YOUR ASSIGNMENT:
Please quote only the lines that start at the one with "Enable Show advanced settings switch" and go on to the last line of the data, both ends kept.
*** DATA Section Begins ***
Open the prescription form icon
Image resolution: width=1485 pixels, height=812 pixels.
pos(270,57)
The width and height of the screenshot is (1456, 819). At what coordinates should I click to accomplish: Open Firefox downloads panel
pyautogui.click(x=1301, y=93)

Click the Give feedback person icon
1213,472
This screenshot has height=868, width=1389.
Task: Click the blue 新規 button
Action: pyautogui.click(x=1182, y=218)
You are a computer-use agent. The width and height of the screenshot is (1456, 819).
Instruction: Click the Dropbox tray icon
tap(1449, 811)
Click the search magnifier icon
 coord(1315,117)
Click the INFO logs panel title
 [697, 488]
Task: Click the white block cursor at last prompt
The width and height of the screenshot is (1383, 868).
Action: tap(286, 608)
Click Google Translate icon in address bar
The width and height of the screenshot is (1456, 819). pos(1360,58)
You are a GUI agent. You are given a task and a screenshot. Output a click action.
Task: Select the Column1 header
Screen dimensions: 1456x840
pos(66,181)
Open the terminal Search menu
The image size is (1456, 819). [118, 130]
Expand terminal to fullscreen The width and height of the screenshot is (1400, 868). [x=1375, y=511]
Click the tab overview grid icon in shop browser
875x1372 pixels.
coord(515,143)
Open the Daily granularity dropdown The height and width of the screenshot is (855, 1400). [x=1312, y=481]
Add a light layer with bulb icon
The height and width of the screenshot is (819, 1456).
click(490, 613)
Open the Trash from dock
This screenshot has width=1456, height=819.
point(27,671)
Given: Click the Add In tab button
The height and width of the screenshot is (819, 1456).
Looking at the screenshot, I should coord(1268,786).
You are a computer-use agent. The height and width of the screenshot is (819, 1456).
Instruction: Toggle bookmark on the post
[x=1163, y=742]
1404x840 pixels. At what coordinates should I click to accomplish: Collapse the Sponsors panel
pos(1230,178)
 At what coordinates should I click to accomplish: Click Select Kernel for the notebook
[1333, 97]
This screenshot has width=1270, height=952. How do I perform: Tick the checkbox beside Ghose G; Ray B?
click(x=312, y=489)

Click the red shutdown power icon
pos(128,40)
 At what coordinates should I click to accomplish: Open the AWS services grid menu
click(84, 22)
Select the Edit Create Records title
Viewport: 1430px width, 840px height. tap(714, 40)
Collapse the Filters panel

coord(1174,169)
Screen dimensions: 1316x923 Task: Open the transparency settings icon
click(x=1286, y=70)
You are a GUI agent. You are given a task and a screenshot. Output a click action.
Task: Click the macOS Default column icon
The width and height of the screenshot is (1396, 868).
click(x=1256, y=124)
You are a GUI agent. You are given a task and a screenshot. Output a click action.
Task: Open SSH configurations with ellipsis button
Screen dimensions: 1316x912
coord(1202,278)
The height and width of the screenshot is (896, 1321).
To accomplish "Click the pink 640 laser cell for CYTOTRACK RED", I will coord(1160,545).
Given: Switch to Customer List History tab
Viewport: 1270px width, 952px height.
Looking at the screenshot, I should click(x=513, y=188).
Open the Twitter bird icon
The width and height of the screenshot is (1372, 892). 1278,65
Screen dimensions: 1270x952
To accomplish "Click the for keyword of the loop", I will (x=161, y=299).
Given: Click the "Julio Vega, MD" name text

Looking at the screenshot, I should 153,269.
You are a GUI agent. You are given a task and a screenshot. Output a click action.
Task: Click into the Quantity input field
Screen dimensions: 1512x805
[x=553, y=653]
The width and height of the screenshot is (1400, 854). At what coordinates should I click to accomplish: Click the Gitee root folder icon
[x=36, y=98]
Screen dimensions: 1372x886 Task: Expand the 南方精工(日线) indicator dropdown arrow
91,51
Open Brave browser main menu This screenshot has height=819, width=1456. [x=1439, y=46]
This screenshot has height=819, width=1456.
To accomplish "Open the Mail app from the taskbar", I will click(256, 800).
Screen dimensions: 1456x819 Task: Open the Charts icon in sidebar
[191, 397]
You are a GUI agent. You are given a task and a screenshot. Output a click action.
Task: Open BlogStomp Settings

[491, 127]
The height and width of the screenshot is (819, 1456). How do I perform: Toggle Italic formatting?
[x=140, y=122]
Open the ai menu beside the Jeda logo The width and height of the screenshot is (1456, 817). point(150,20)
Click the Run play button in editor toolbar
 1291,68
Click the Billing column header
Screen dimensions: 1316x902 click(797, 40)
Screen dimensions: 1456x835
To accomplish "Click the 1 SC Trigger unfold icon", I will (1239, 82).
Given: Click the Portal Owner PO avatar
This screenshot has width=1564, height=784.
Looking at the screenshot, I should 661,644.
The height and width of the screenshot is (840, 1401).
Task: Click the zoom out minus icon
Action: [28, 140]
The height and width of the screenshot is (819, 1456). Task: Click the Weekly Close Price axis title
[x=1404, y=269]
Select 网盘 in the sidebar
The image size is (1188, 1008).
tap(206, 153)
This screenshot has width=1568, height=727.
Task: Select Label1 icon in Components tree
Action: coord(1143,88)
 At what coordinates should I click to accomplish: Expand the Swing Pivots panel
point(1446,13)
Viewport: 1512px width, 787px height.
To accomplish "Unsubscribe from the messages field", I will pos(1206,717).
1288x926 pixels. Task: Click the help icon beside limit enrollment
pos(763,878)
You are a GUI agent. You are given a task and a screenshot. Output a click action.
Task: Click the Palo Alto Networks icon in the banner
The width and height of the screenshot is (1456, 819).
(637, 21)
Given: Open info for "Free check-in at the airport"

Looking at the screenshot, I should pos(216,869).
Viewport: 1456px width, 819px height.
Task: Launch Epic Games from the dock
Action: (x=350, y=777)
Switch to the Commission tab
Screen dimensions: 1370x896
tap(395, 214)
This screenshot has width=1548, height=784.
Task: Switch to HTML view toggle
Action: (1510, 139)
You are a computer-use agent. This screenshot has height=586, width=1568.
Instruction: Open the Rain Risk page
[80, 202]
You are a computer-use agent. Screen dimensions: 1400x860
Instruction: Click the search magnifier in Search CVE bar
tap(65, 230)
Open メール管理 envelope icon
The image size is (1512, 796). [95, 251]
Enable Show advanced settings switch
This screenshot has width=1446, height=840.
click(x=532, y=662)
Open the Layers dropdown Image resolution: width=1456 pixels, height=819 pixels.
*** DATA Section Ends ***
REPLY TO THE EXERCISE:
Enable Show advanced settings switch
This screenshot has width=1446, height=840.
click(x=532, y=662)
Open the Layers dropdown Image resolution: width=1456 pixels, height=819 pixels.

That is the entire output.